■ What this task involves:
Collect every line in the records below that contains the word "Select".

=-=-=

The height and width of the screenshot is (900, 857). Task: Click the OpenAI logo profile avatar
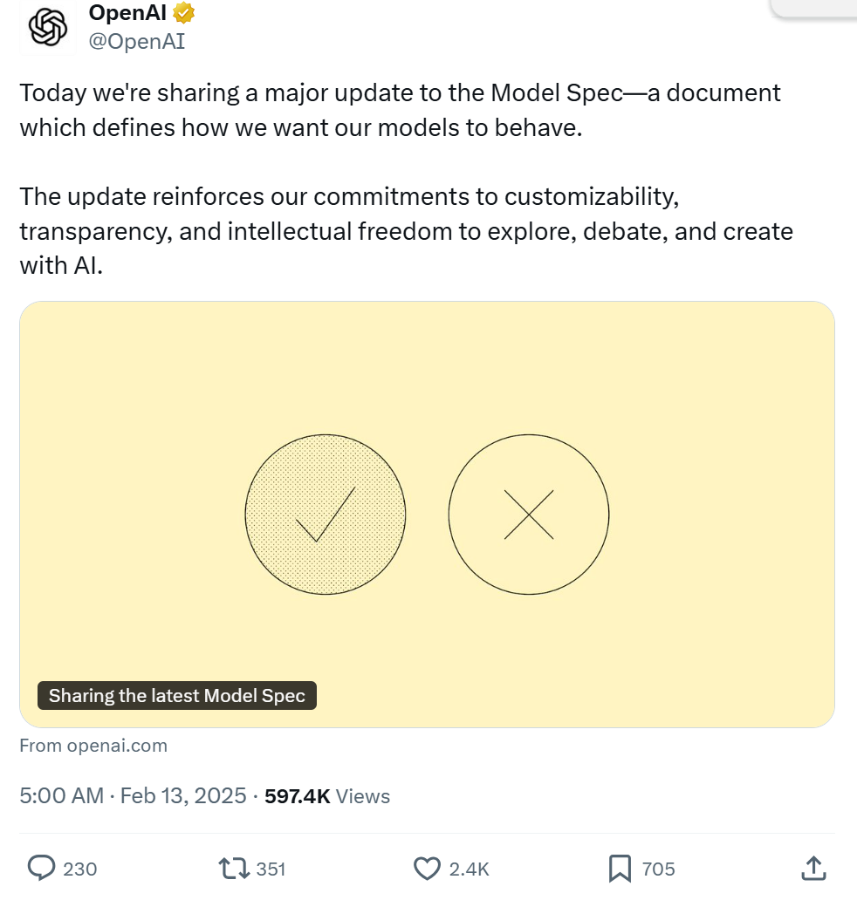click(48, 28)
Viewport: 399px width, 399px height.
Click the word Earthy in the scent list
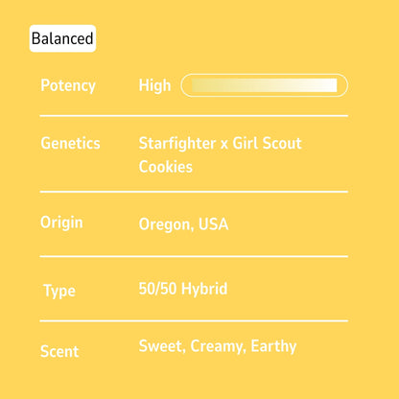(273, 346)
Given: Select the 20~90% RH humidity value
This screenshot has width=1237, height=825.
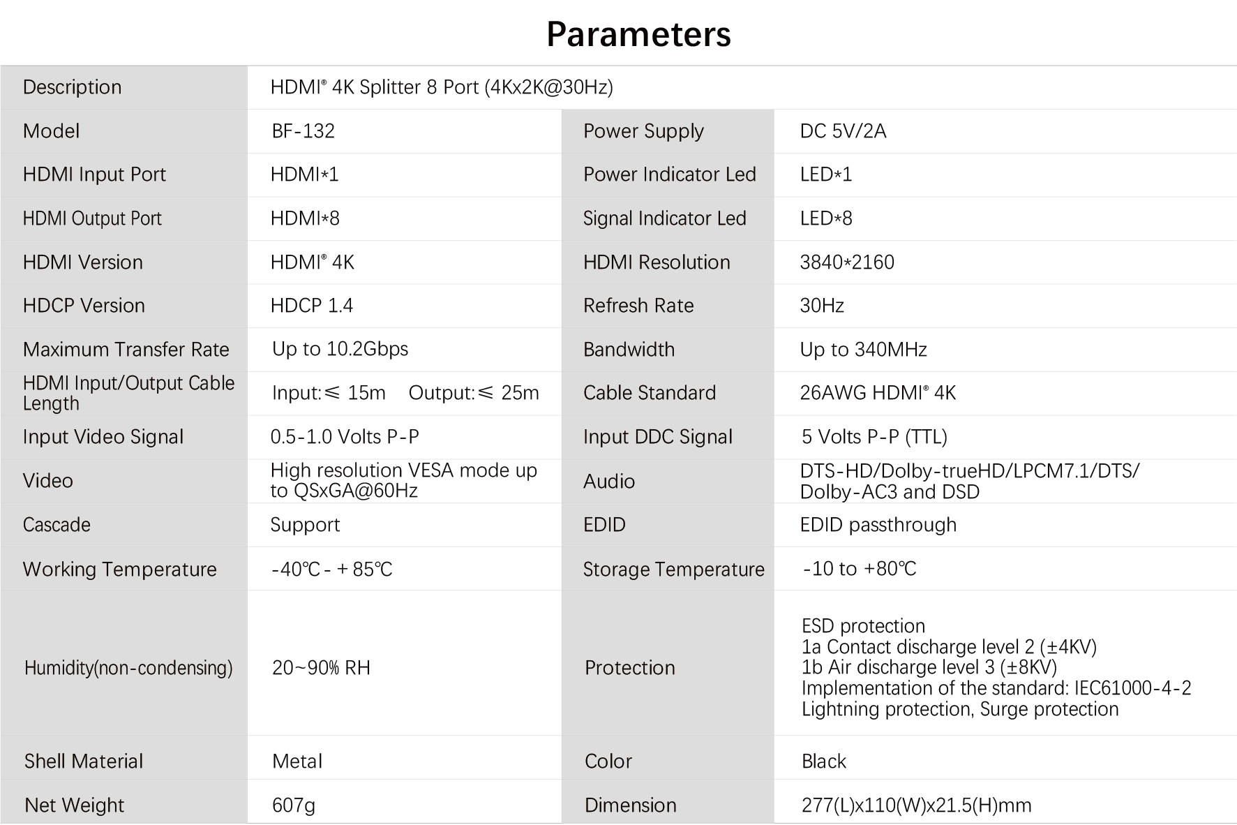Looking at the screenshot, I should [x=321, y=668].
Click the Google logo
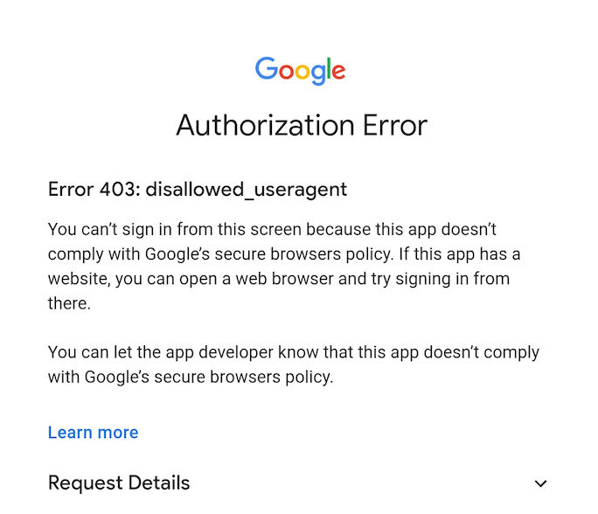The width and height of the screenshot is (598, 514). [x=300, y=71]
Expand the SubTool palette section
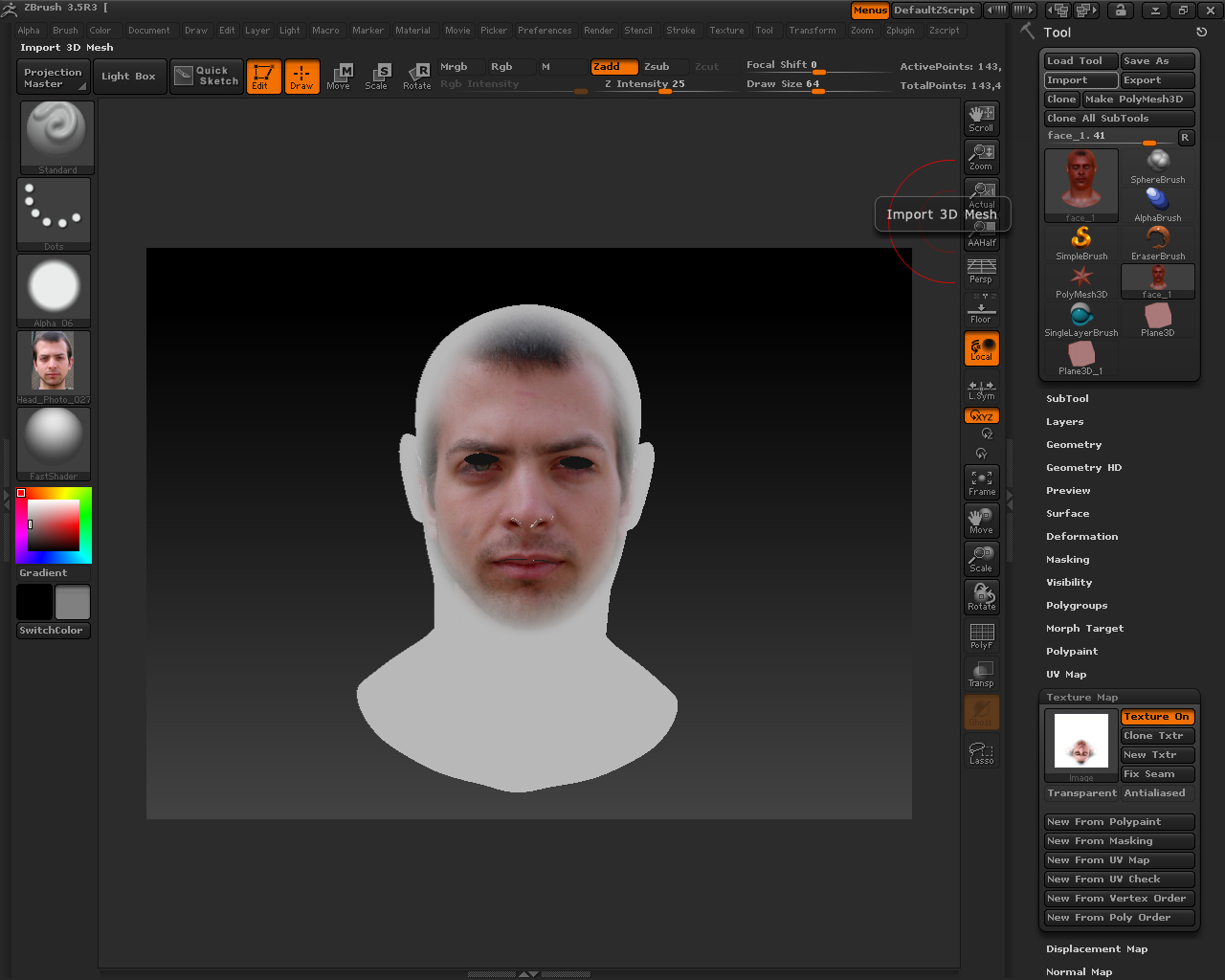Screen dimensions: 1225x980 [x=1067, y=399]

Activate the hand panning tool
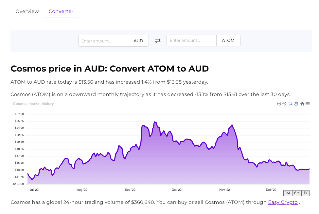point(296,104)
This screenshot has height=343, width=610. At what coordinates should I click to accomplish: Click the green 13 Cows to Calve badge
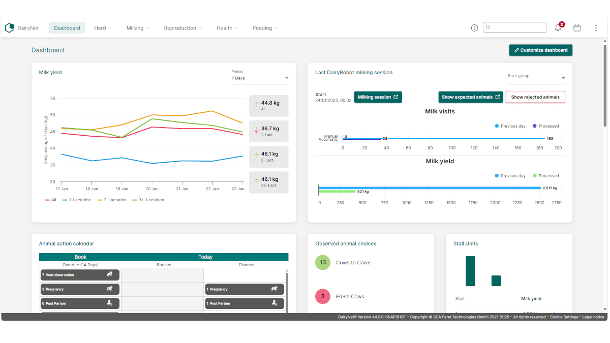point(323,263)

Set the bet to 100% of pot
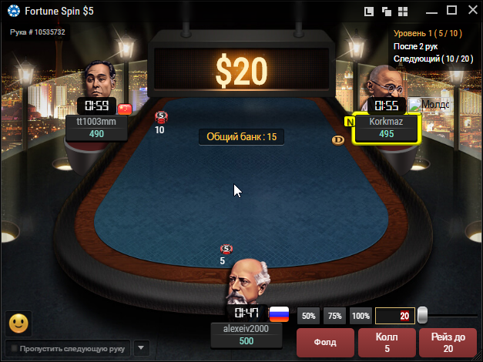point(361,316)
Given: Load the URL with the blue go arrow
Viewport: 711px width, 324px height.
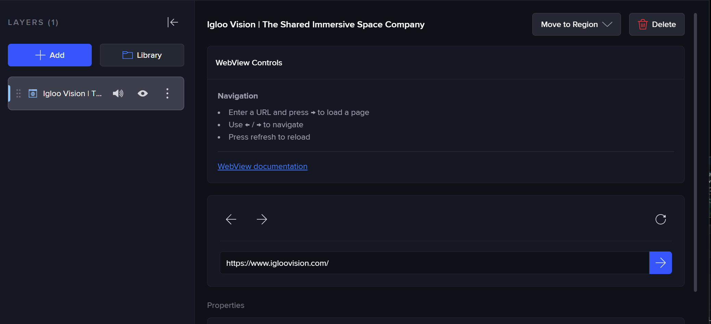Looking at the screenshot, I should (660, 263).
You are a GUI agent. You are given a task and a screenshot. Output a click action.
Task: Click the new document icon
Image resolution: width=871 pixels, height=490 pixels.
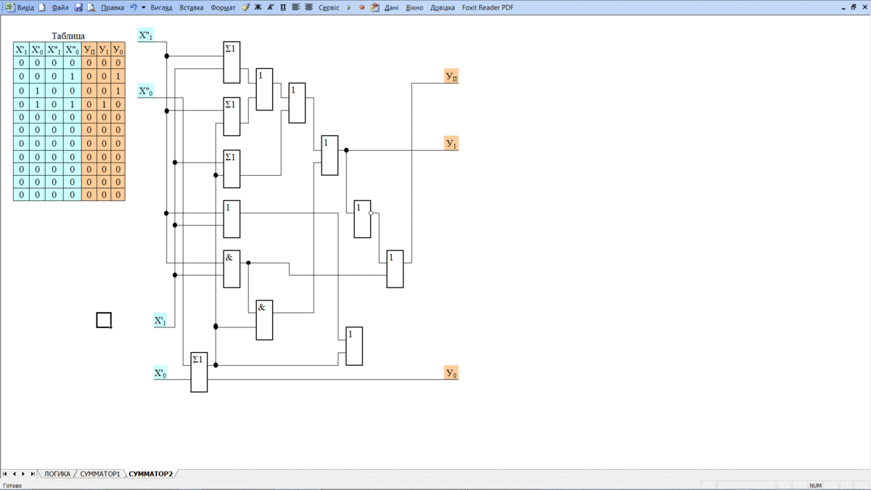click(x=42, y=7)
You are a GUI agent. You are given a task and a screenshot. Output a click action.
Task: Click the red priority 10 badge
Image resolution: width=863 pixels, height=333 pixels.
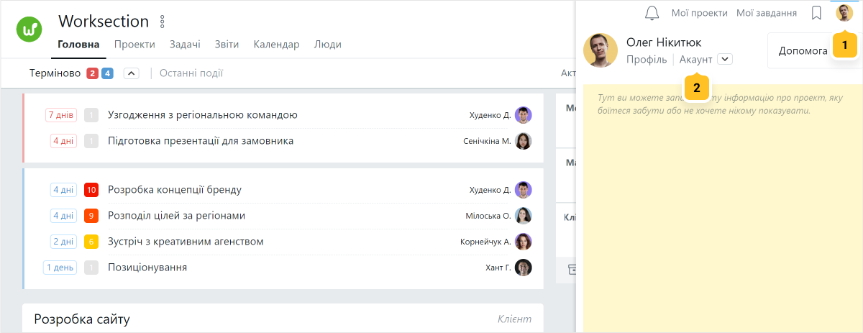pos(91,190)
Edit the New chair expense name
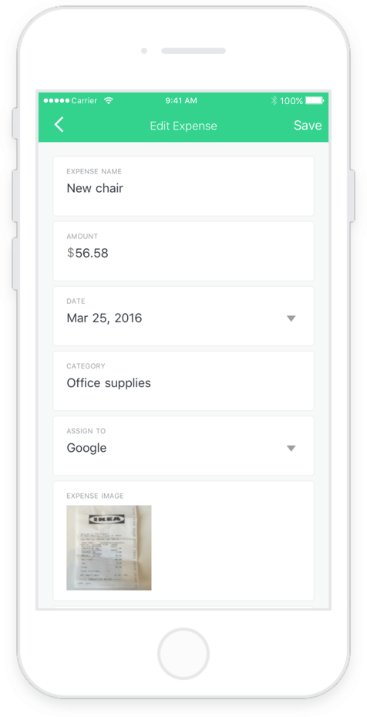Viewport: 367px width, 717px height. [184, 186]
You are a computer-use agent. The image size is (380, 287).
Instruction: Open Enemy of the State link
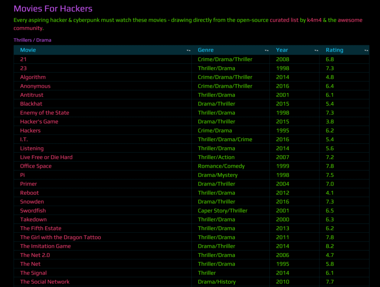[x=45, y=113]
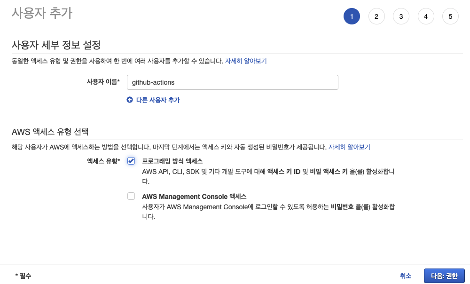Click the plus icon beside 다른 사용자 추가
Image resolution: width=470 pixels, height=284 pixels.
(130, 100)
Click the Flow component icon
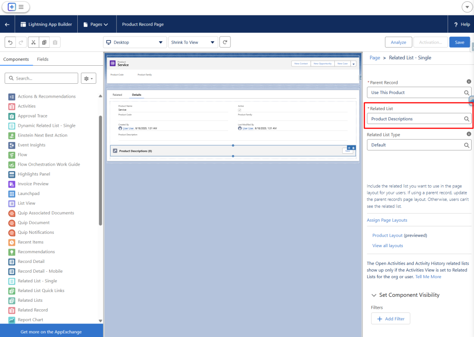 coord(12,155)
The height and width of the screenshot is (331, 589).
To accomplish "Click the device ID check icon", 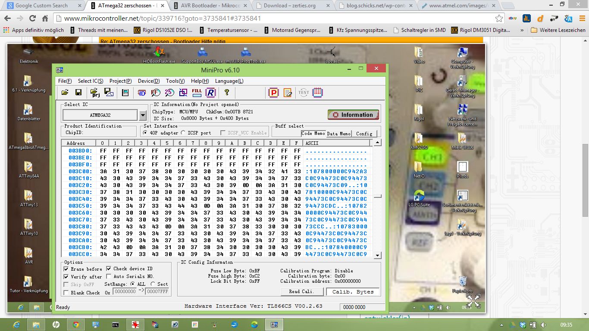I will (141, 92).
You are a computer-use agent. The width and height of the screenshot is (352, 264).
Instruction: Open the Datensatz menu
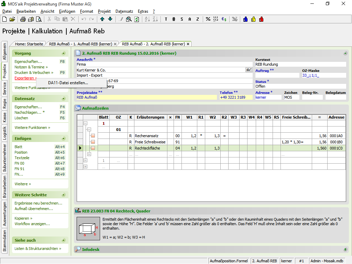[124, 11]
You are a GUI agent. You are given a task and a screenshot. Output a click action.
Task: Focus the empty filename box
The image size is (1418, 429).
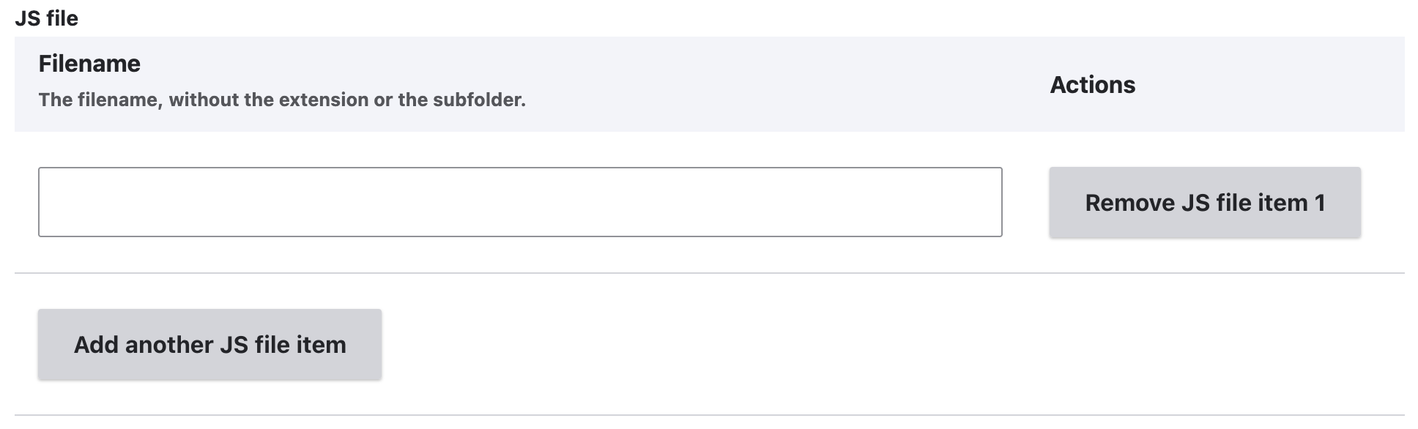click(x=520, y=202)
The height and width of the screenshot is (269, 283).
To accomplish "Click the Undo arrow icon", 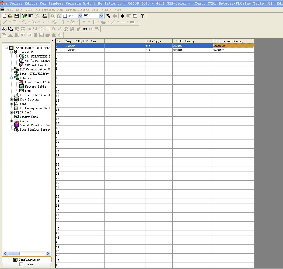I will point(85,29).
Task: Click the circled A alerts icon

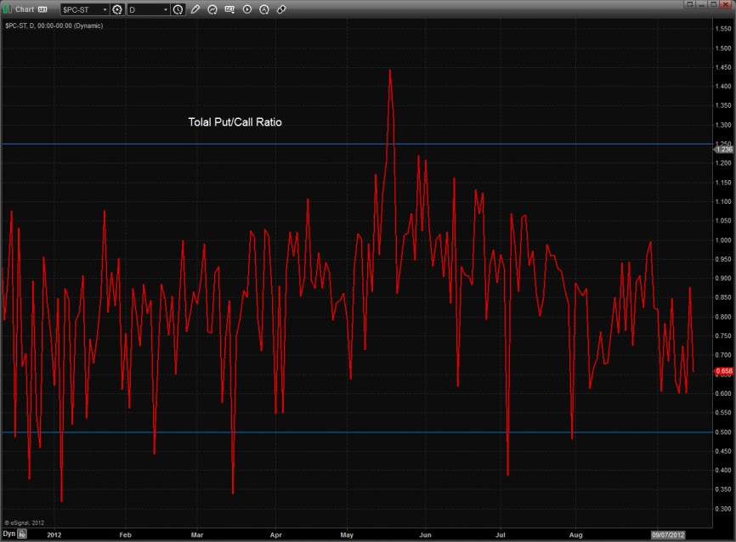Action: 264,10
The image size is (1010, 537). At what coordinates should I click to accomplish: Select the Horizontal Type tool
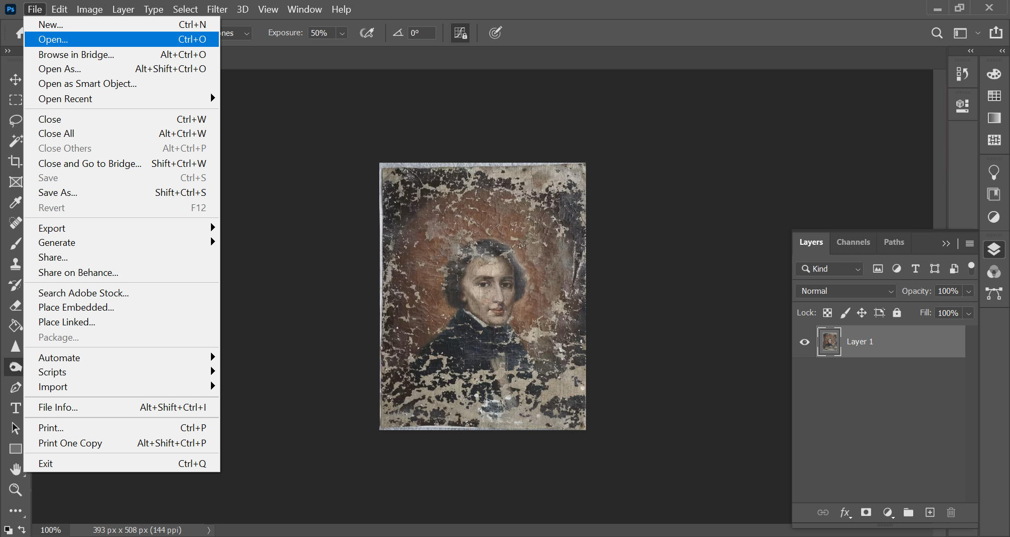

=-=-=

■ Output:
Given: Select the 20~90% RH humidity value
The image size is (1010, 537). At what coordinates should I click to accomplish: Select the Horizontal Type tool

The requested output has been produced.